▸ EXERCISE: Below are some records; quote exactly the lines from the one that contains "Click the 21" through the one that contains "You are a computer-use agent. Viewport: 488px", inclusive, and no others.

Top of INPUT RECORDS

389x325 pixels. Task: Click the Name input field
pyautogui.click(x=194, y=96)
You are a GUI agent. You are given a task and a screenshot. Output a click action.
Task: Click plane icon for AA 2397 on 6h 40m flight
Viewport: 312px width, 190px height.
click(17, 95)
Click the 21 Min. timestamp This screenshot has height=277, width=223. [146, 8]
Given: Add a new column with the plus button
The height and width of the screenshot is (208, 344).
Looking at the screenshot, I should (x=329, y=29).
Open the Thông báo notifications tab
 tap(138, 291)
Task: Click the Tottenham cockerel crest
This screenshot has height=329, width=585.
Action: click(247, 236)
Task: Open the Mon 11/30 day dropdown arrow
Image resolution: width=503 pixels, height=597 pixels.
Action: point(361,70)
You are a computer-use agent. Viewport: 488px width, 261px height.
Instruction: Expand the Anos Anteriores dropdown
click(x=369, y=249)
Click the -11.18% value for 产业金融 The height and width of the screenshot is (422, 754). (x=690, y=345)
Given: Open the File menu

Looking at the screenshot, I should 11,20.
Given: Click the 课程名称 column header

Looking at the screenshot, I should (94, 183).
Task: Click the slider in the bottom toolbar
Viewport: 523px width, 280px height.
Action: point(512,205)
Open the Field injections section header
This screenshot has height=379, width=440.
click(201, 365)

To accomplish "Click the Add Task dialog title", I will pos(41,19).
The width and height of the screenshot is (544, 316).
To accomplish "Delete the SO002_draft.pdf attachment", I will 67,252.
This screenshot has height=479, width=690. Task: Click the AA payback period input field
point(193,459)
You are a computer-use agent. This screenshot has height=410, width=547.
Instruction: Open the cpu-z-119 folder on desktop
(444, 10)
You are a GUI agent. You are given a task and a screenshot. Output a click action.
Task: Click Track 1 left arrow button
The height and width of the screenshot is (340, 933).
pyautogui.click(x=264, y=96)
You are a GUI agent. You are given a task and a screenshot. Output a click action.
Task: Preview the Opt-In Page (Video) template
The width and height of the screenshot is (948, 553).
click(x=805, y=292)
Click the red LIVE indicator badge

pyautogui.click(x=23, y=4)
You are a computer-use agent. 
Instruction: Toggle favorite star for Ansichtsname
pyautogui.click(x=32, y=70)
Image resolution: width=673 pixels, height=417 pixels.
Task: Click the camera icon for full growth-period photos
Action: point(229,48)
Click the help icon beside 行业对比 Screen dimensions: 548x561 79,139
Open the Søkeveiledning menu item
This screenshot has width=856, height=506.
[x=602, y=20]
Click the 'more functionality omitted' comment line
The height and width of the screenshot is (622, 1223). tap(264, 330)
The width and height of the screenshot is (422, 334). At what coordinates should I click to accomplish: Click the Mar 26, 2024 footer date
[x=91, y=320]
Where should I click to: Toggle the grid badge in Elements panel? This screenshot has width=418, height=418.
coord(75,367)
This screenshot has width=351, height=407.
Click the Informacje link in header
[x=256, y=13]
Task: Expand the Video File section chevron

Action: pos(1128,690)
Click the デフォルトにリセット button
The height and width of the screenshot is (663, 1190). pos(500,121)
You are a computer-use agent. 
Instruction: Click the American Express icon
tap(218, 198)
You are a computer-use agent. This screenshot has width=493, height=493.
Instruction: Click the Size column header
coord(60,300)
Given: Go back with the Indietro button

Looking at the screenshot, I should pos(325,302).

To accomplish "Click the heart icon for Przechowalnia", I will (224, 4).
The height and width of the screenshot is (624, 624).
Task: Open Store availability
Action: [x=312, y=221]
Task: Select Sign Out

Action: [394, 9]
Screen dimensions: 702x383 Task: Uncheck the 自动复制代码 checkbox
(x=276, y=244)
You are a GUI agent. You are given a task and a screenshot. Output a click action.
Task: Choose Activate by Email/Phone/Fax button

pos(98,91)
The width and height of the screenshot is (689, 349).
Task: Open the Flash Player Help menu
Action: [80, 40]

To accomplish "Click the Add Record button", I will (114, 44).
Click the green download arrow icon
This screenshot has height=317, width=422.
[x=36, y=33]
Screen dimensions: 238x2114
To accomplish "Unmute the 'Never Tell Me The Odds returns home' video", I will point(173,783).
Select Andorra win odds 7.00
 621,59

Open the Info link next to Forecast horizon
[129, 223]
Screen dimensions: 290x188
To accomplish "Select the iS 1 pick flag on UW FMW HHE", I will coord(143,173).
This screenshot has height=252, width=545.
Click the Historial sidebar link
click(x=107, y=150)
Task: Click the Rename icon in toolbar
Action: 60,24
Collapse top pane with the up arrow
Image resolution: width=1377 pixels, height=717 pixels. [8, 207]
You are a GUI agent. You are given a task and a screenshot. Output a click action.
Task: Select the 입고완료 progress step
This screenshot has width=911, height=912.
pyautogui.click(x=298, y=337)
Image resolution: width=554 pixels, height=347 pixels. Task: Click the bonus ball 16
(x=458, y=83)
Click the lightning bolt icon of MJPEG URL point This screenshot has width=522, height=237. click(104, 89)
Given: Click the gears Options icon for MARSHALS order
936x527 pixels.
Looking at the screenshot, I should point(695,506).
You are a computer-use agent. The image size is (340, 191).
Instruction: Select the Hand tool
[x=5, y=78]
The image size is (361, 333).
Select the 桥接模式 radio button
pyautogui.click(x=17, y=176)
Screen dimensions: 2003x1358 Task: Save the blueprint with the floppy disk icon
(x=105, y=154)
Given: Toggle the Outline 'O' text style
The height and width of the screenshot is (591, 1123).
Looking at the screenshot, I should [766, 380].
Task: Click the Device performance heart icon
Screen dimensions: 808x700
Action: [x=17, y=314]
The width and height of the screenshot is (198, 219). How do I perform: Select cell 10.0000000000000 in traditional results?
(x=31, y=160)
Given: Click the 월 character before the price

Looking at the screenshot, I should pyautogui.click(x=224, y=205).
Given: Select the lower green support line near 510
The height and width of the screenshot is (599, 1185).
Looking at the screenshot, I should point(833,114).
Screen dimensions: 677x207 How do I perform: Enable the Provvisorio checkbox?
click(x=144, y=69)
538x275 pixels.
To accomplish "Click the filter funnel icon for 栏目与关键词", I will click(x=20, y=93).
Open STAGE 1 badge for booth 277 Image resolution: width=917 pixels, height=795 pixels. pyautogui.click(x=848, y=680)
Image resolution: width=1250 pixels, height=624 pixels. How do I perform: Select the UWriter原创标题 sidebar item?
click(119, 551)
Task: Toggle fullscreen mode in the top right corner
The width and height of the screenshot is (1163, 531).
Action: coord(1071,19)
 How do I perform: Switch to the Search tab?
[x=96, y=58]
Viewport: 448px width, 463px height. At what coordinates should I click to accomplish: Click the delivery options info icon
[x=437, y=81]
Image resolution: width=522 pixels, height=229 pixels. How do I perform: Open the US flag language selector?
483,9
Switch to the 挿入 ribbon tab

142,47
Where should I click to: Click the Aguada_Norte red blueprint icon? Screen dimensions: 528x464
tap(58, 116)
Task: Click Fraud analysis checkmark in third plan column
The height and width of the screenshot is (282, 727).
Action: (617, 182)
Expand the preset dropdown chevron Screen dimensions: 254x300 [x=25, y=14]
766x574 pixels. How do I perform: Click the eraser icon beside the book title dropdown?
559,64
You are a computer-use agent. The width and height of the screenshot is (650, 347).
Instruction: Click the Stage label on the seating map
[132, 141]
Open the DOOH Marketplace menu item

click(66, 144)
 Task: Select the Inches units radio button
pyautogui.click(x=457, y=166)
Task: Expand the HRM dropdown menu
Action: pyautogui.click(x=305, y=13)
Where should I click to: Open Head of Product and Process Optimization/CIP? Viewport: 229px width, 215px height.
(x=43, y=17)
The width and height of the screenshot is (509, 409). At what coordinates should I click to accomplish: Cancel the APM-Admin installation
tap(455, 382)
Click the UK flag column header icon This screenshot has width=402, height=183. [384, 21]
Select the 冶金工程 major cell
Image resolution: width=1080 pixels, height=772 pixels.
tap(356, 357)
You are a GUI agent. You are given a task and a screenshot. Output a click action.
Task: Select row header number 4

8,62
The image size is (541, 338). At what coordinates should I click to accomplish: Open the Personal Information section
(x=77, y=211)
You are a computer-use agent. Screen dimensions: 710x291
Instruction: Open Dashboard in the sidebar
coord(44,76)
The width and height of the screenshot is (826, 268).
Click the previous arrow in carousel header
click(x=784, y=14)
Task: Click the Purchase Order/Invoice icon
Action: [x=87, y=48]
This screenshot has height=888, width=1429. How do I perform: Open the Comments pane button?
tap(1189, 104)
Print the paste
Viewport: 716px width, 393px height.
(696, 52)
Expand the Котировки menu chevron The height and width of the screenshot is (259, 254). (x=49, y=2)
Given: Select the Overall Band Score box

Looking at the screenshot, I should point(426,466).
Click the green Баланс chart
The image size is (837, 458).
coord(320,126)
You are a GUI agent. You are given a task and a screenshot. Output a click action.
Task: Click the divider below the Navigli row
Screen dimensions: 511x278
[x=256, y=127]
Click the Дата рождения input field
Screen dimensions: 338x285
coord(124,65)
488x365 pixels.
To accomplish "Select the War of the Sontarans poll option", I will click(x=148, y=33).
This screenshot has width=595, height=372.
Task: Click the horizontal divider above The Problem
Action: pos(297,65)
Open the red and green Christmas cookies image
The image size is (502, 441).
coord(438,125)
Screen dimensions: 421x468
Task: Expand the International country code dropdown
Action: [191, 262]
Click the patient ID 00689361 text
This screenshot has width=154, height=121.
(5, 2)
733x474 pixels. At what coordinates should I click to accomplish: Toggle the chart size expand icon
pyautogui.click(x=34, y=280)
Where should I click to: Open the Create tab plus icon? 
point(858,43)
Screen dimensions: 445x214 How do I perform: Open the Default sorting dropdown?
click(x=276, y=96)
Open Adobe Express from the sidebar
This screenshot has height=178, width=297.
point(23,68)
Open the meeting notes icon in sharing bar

Bottom of INPUT RECORDS

▸ OUTPUT FOR THIS TASK:
Click the 21 Min. timestamp This screenshot has height=277, width=223. [146, 8]
Given: Add a new column with the plus button
The height and width of the screenshot is (208, 344).
Looking at the screenshot, I should (x=329, y=29).
Open the Thông báo notifications tab
 tap(138, 291)
Task: Click the Tottenham cockerel crest
This screenshot has height=329, width=585.
Action: click(247, 236)
Task: Open the Mon 11/30 day dropdown arrow
Image resolution: width=503 pixels, height=597 pixels.
Action: point(361,70)
You are a computer-use agent. Viewport: 488px width, 261px height.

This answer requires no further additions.